The answer must be the full set of records, repeated exactly.
* * * * * * *
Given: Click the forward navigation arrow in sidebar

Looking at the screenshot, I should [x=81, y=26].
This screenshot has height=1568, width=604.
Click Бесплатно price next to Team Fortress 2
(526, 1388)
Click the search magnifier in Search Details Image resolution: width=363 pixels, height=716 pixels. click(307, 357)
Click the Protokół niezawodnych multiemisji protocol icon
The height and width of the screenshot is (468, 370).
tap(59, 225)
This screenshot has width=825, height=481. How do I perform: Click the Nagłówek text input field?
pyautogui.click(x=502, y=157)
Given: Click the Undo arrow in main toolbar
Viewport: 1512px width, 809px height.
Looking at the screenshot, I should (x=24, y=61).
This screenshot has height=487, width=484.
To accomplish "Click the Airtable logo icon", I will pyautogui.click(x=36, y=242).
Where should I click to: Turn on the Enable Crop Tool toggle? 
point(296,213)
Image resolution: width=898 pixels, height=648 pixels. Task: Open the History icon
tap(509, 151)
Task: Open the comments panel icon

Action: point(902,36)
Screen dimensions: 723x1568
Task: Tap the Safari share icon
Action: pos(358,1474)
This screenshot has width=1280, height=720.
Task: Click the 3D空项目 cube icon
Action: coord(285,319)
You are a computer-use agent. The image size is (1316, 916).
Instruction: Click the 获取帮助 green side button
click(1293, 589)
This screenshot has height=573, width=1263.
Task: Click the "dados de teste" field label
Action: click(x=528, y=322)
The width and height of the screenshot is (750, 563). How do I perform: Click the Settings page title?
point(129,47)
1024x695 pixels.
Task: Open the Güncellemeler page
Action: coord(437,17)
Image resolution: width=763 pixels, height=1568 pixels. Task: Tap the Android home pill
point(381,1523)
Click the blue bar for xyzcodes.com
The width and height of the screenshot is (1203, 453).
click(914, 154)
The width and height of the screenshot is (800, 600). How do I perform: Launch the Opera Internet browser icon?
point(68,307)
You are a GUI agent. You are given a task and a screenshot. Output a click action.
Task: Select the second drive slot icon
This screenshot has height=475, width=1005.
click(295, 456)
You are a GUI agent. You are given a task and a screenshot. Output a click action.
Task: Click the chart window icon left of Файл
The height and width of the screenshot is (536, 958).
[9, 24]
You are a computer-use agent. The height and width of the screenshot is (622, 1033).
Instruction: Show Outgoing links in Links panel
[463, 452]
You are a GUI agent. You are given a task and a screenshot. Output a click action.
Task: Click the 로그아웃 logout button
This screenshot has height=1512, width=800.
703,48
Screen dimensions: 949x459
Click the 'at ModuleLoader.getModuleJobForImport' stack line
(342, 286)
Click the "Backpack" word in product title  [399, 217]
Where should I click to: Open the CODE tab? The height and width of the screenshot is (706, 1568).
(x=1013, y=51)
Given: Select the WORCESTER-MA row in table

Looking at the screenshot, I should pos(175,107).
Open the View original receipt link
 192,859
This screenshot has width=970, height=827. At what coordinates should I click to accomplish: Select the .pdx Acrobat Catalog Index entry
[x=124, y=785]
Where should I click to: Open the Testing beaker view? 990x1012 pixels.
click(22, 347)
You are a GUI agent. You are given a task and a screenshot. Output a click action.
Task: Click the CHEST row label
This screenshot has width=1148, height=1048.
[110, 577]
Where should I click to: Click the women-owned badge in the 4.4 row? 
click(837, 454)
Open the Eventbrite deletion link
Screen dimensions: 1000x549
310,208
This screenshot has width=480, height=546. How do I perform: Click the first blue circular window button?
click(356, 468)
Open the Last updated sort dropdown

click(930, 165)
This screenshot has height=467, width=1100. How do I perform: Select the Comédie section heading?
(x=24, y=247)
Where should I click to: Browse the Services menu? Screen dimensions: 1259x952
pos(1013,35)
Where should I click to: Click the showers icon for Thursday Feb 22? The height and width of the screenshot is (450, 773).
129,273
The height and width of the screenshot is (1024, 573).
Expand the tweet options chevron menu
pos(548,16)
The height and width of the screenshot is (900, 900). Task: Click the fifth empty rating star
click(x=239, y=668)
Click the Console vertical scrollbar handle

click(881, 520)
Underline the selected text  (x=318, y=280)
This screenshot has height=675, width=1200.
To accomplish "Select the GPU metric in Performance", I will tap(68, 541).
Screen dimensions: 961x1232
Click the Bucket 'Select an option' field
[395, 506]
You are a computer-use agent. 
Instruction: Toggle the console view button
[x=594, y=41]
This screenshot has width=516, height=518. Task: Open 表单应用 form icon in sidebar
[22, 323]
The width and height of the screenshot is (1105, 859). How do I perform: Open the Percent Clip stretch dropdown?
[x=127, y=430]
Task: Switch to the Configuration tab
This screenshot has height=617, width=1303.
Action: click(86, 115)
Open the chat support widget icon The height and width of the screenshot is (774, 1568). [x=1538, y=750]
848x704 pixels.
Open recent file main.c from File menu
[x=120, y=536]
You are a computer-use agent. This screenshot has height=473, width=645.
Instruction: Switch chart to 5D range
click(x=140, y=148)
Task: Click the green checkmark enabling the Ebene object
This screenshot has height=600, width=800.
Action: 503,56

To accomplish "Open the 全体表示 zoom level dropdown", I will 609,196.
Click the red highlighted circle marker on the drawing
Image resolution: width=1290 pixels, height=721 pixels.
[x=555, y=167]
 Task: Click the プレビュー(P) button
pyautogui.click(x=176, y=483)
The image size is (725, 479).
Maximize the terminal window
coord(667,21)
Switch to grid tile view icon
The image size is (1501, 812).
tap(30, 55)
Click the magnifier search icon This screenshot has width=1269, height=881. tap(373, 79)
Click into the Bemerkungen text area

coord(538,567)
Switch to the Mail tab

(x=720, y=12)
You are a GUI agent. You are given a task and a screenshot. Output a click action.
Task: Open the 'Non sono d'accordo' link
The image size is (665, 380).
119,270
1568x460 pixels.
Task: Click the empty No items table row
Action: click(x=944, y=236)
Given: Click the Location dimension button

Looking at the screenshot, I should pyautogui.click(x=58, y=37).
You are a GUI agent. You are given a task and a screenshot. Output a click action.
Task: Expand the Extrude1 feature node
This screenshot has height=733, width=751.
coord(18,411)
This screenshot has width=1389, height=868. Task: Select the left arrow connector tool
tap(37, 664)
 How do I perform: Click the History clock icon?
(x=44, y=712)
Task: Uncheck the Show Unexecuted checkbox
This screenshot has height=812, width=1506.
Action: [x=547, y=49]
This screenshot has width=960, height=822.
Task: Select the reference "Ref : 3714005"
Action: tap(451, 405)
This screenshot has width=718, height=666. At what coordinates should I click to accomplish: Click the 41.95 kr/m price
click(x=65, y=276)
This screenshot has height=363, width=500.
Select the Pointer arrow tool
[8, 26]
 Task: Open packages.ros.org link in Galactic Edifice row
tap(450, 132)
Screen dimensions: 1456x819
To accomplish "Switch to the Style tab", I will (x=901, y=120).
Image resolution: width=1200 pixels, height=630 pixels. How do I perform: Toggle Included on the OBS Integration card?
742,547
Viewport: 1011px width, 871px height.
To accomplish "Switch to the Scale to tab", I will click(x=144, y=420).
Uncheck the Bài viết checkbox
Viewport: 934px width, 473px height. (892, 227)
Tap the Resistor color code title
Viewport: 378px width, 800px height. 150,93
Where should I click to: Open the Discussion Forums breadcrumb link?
* * * * * * *
Written answer -
Given: Click the forward navigation arrow in sidebar

Looking at the screenshot, I should [x=81, y=26].
This screenshot has height=1568, width=604.
Click Бесплатно price next to Team Fortress 2
(526, 1388)
Click the search magnifier in Search Details Image resolution: width=363 pixels, height=716 pixels. click(307, 357)
Click the Protokół niezawodnych multiemisji protocol icon
The height and width of the screenshot is (468, 370).
tap(59, 225)
This screenshot has width=825, height=481. How do I perform: Click the Nagłówek text input field?
pyautogui.click(x=502, y=157)
Given: Click the Undo arrow in main toolbar
Viewport: 1512px width, 809px height.
Looking at the screenshot, I should (x=24, y=61).
This screenshot has height=487, width=484.
To accomplish "Click the Airtable logo icon", I will pyautogui.click(x=36, y=242).
Where should I click to: Turn on the Enable Crop Tool toggle? 
point(296,213)
Image resolution: width=898 pixels, height=648 pixels. Task: Open the History icon
tap(509, 151)
Task: Open the comments panel icon

Action: point(902,36)
Screen dimensions: 723x1568
Task: Tap the Safari share icon
Action: pos(358,1474)
This screenshot has width=1280, height=720.
Task: Click the 3D空项目 cube icon
Action: coord(285,319)
You are a computer-use agent. The image size is (1316, 916).
Instruction: Click the 获取帮助 green side button
click(1293, 589)
This screenshot has height=573, width=1263.
Task: Click the "dados de teste" field label
Action: click(x=528, y=322)
The width and height of the screenshot is (750, 563). How do I perform: Click the Settings page title?
point(129,47)
1024x695 pixels.
Task: Open the Güncellemeler page
Action: coord(437,17)
Image resolution: width=763 pixels, height=1568 pixels. Task: Tap the Android home pill
point(381,1523)
Click the blue bar for xyzcodes.com
The width and height of the screenshot is (1203, 453).
click(914, 154)
The width and height of the screenshot is (800, 600). How do I perform: Launch the Opera Internet browser icon?
point(68,307)
You are a GUI agent. You are given a task and a screenshot. Output a click action.
Task: Select the second drive slot icon
This screenshot has height=475, width=1005.
click(295, 456)
You are a GUI agent. You are given a task and a screenshot. Output a click action.
Task: Click the chart window icon left of Файл
The height and width of the screenshot is (536, 958).
[9, 24]
You are a computer-use agent. The height and width of the screenshot is (622, 1033).
Instruction: Show Outgoing links in Links panel
[463, 452]
You are a GUI agent. You are given a task and a screenshot. Output a click action.
Task: Click the 로그아웃 logout button
This screenshot has height=1512, width=800.
703,48
Screen dimensions: 949x459
Click the 'at ModuleLoader.getModuleJobForImport' stack line
(342, 286)
Click the "Backpack" word in product title  [399, 217]
Where should I click to: Open the CODE tab? The height and width of the screenshot is (706, 1568).
(x=1013, y=51)
Given: Select the WORCESTER-MA row in table

Looking at the screenshot, I should pos(175,107).
Open the View original receipt link
 192,859
This screenshot has width=970, height=827. At what coordinates should I click to accomplish: Select the .pdx Acrobat Catalog Index entry
[x=124, y=785]
Where should I click to: Open the Testing beaker view? 990x1012 pixels.
click(22, 347)
You are a GUI agent. You are given a task and a screenshot. Output a click action.
Task: Click the CHEST row label
This screenshot has width=1148, height=1048.
[110, 577]
Where should I click to: Click the women-owned badge in the 4.4 row? 
click(837, 454)
Open the Eventbrite deletion link
Screen dimensions: 1000x549
310,208
This screenshot has width=480, height=546. How do I perform: Click the first blue circular window button?
click(356, 468)
Open the Last updated sort dropdown

click(930, 165)
This screenshot has height=467, width=1100. How do I perform: Select the Comédie section heading?
(x=24, y=247)
Where should I click to: Browse the Services menu? Screen dimensions: 1259x952
pos(1013,35)
Where should I click to: Click the showers icon for Thursday Feb 22? The height and width of the screenshot is (450, 773).
129,273
The height and width of the screenshot is (1024, 573).
Expand the tweet options chevron menu
pos(548,16)
The height and width of the screenshot is (900, 900). Task: Click the fifth empty rating star
click(x=239, y=668)
Click the Console vertical scrollbar handle

click(881, 520)
Underline the selected text  (x=318, y=280)
This screenshot has height=675, width=1200.
To accomplish "Select the GPU metric in Performance", I will tap(68, 541).
Screen dimensions: 961x1232
Click the Bucket 'Select an option' field
[395, 506]
You are a computer-use agent. 
Instruction: Toggle the console view button
[x=594, y=41]
This screenshot has width=516, height=518. Task: Open 表单应用 form icon in sidebar
[22, 323]
The width and height of the screenshot is (1105, 859). How do I perform: Open the Percent Clip stretch dropdown?
[x=127, y=430]
Task: Switch to the Configuration tab
This screenshot has height=617, width=1303.
Action: click(86, 115)
Open the chat support widget icon The height and width of the screenshot is (774, 1568). [x=1538, y=750]
848x704 pixels.
Open recent file main.c from File menu
[x=120, y=536]
You are a computer-use agent. This screenshot has height=473, width=645.
Instruction: Switch chart to 5D range
click(x=140, y=148)
Task: Click the green checkmark enabling the Ebene object
This screenshot has height=600, width=800.
Action: 503,56

To accomplish "Open the 全体表示 zoom level dropdown", I will 609,196.
Click the red highlighted circle marker on the drawing
Image resolution: width=1290 pixels, height=721 pixels.
[x=555, y=167]
 Task: Click the プレビュー(P) button
pyautogui.click(x=176, y=483)
The image size is (725, 479).
Maximize the terminal window
coord(667,21)
Switch to grid tile view icon
The image size is (1501, 812).
tap(30, 55)
Click the magnifier search icon This screenshot has width=1269, height=881. tap(373, 79)
Click into the Bemerkungen text area

coord(538,567)
Switch to the Mail tab

(x=720, y=12)
You are a GUI agent. You are given a task and a screenshot. Output a click action.
Task: Open the 'Non sono d'accordo' link
The image size is (665, 380).
119,270
1568x460 pixels.
Task: Click the empty No items table row
Action: click(x=944, y=236)
Given: Click the Location dimension button

Looking at the screenshot, I should pyautogui.click(x=58, y=37).
You are a GUI agent. You are given a task and a screenshot. Output a click action.
Task: Expand the Extrude1 feature node
This screenshot has height=733, width=751.
coord(18,411)
This screenshot has width=1389, height=868. Task: Select the left arrow connector tool
tap(37, 664)
 How do I perform: Click the History clock icon?
(x=44, y=712)
Task: Uncheck the Show Unexecuted checkbox
This screenshot has height=812, width=1506.
Action: [x=547, y=49]
This screenshot has width=960, height=822.
Task: Select the reference "Ref : 3714005"
Action: tap(451, 405)
This screenshot has width=718, height=666. At what coordinates should I click to accomplish: Click the 41.95 kr/m price
click(x=65, y=276)
This screenshot has height=363, width=500.
Select the Pointer arrow tool
[8, 26]
 Task: Open packages.ros.org link in Galactic Edifice row
tap(450, 132)
Screen dimensions: 1456x819
To accomplish "Switch to the Style tab", I will (x=901, y=120).
Image resolution: width=1200 pixels, height=630 pixels. How do I perform: Toggle Included on the OBS Integration card?
742,547
Viewport: 1011px width, 871px height.
To accomplish "Switch to the Scale to tab", I will click(x=144, y=420).
Uncheck the Bài viết checkbox
Viewport: 934px width, 473px height. (892, 227)
Tap the Resistor color code title
Viewport: 378px width, 800px height. 150,93
Where should I click to: Open the Discussion Forums breadcrumb link?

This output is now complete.